Preparation: The Personal Development Plan
Now that we have our goals, we need to make a plan. Many institutions in the UK and beyond require graduate students to complete a personal development plan (PDP). This is a document that details what skills you want to acquire, and which specific activities you will carry out in order to gain these skills. By designing a PDP, you can better manage your time to make sure that the activities that you take on support your career goals and avoid missing out on opportunities that are relevant to you. A helpful tool is the Vitae Researcher Development Framework, which identifies a set of skills that researchers should possess. It is a good guide to assess which skills you have developed already, and which are still lacking, allowing you to identify your training needs.
For example, I am interested in education, which means skills within the “teaching” descriptor are particularly important to me. In order match my goals, I have included in my PDP activities that help develop those skills, like pedagogical training or teaching opportunities.

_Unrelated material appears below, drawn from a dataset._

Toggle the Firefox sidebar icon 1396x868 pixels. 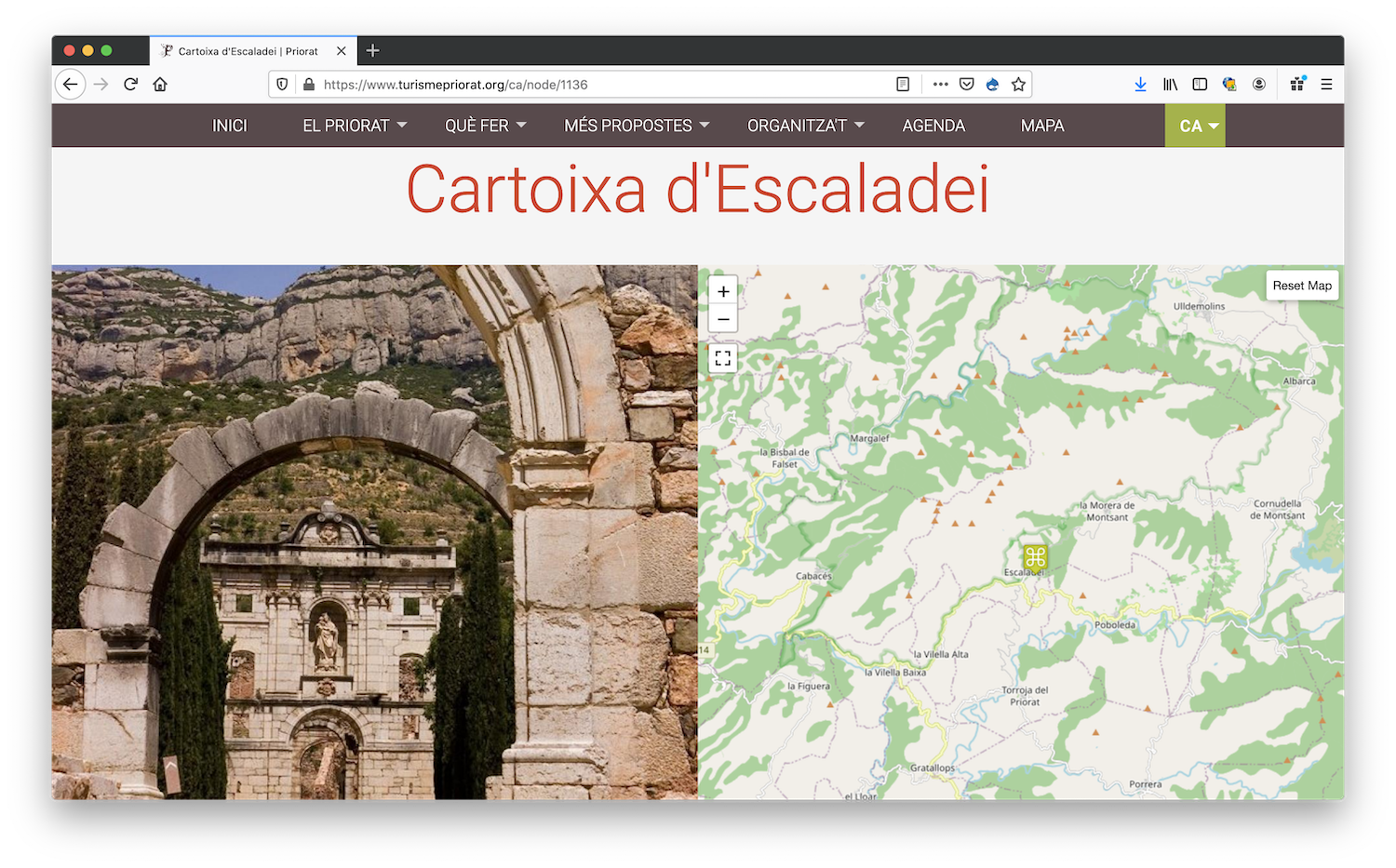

And how do you determine what skills are important for your desired career path? There are multiple ways in which we can obtain insights:
- Talk to your colleagues about your goals. This allows you to draw on a diverse range of experiences and gain a more accurate picture of what certain career paths are like in practice and determine how you should prepare for it.

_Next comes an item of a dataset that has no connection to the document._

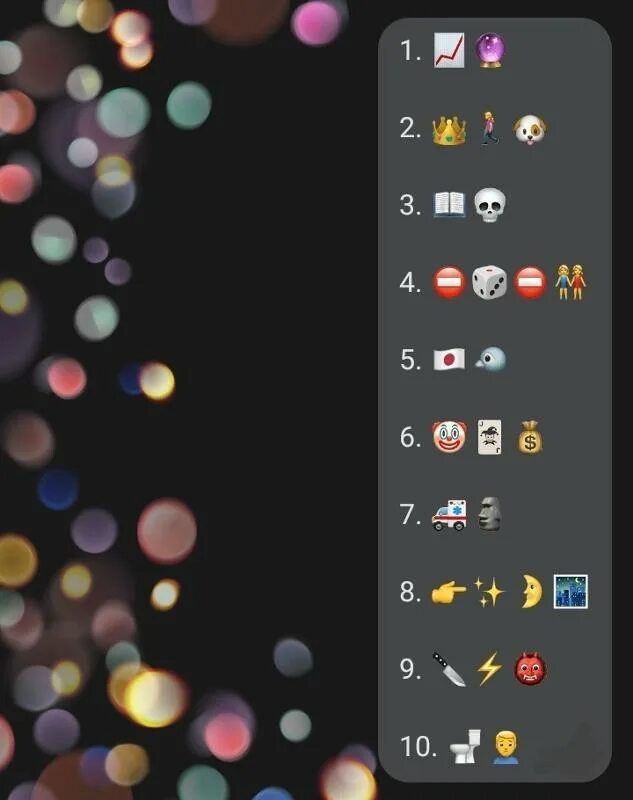633x800 pixels.
Task: Click the dog face emoji
Action: (x=530, y=130)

- Get a mentor or, better yet, several mentors. A mentor can give you extensive insight into her field and provide advice on what steps to take to follow that career path. Some universities run mentorship schemes where current students can connect to alumni and ask them for guidance. I participated in one such program and my experience could not be more positive. I wholeheartedly recommend it.
- Look at offers for jobs you are interested in, even before you think of applying, and look at the skills required from candidates. This tells you which skills you should focus on for your PDP.
Finally, a PDP also allows you to monitor your progress. By reviewing your achievements against your planned development, you can ensure that you are taking the right steps to prepare yourself for your future career stage or update your plan going forward if you identify any gaps in your training.
Make Your Applications Effective
When the time comes to prepare an application, it is important to prepare it carefully to ensure the highest chance of success. It is worth noting that the current job market is very competitive. There are usually many well-prepared candidates and, though it is not often acknowledged, luck can be a factor. The best we can do is to make our application as effective as we can and cast a wide net where possible.
In order to save time when preparing your CV, a very useful advice I received from a mentor was to create an extended CV. This should contain all your academic and professional experiences, including a detailed list of all courses, leadership roles, conference presentations, volunteering and any sort of achievement that could be relevant to an application. When you prepare an application for a concrete role, you can select and highlight the relevant items for the post to create a highly specific CV in an efficient manner. In order to identify these, look at the list of requisites or profile described in the offer. It is important that you explicitly highlight how your specific experiences address these requisites in your personal statement or cover letter. Panels usually have to go through hundreds of applications, so making their job easier will make it more likely that your application gets noticed and you get an invitation for interview.
Last, apply even if you don’t match all the criteria. One or two missed items may not necessarily exclude you from the selective process, as long as you can bring other relevant skills and show commitment to your professional development.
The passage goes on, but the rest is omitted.